Beantworte die folgenden Fragen anhand des Textauszugs:
1. Wovor parken die Autos am Dorfausgang?
2. Als was hat der Señor in Deutschland gearbeitet?
3. In welchen Ort soll der Erzähler laut dem Señor gleich weitergehen, um ein Café zu finden?

Textauszug »

┌──

Am Dorfausgang entdecke ich die nächste Fehleinschätzung. Die Autos parken vor einer Werkstatt. Dort herrscht Kommen und Gehen. Kaffee gibt es nicht. Ich frage einen Señor, der dort neben seinem Auto steht, nach dem nächsten Café. „Am Ortseingang“, antwortet er, und deutet in die Ferne, aus der ich gerade komme, „einen Kilometer vielleicht, vielleicht auch mehr.“ Freunde schicken mir Nachrichten aufs Handy, ich solle nicht zu dick werden. Gut, ihr Wunsch ist erfüllt. Da fragt mich der Señor, woher ich denn käme. Deutschland. „Ah“, meint er, und wechselt ins Deutsche, „zwölf Jahre Deutschland.“ Er hat dort als Schweißer gearbeitet. Fragt nach Angela Merkel. Ich frage ihn, wann er denn zurück gekehrt sei. Vor fünfundvierzig Jahren, antwortet er. Ich blicke ihm ins Gesicht, hinters Ohr, die Statur rauf und runter, und denke an ein Missverständnis. Nein, der Mann ist 86 Jahre alt. Ich kann es nicht glauben. Er hätte auch 186 sagen können, es klingt gleich unwahrscheinlich. Ist aber wahr. Jetzt, wo Zeit keine Rolle mehr spielt, blickt er vorwärts und zurück und fragt, ob ich auf dem Camino wäre und von wo gestartet. Sevilla? Tatsächlich. Na, dann wäre es ja falsch, zum Ortseingang zurück zu laufen und dann die Strecke noch einmal. Ich solle gleich nach Rionegro gehen, da sei ein Café, es liege in meiner Richtung. Ein paar Kilometer noch, aber es liegt auf meinem Weg.

└──

Vorliegendes Material »
┌──

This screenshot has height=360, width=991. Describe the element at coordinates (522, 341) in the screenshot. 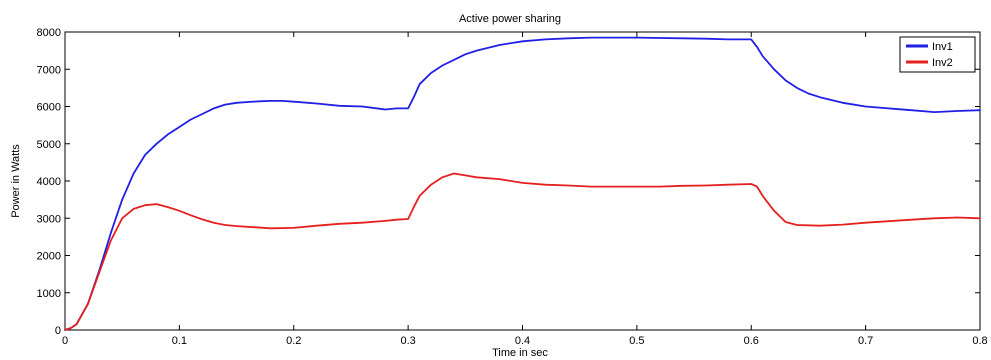

I see `x-tick-label: 0.4` at that location.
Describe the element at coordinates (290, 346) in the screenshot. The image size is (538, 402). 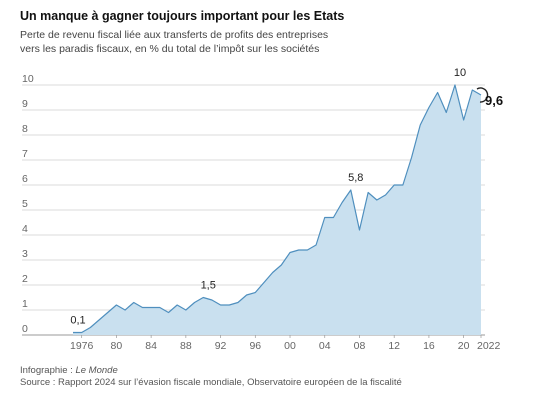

└──

Antwort »
1. Vor einer Werkstatt.
2. Als Schweißer.
3. Nach Rionegro.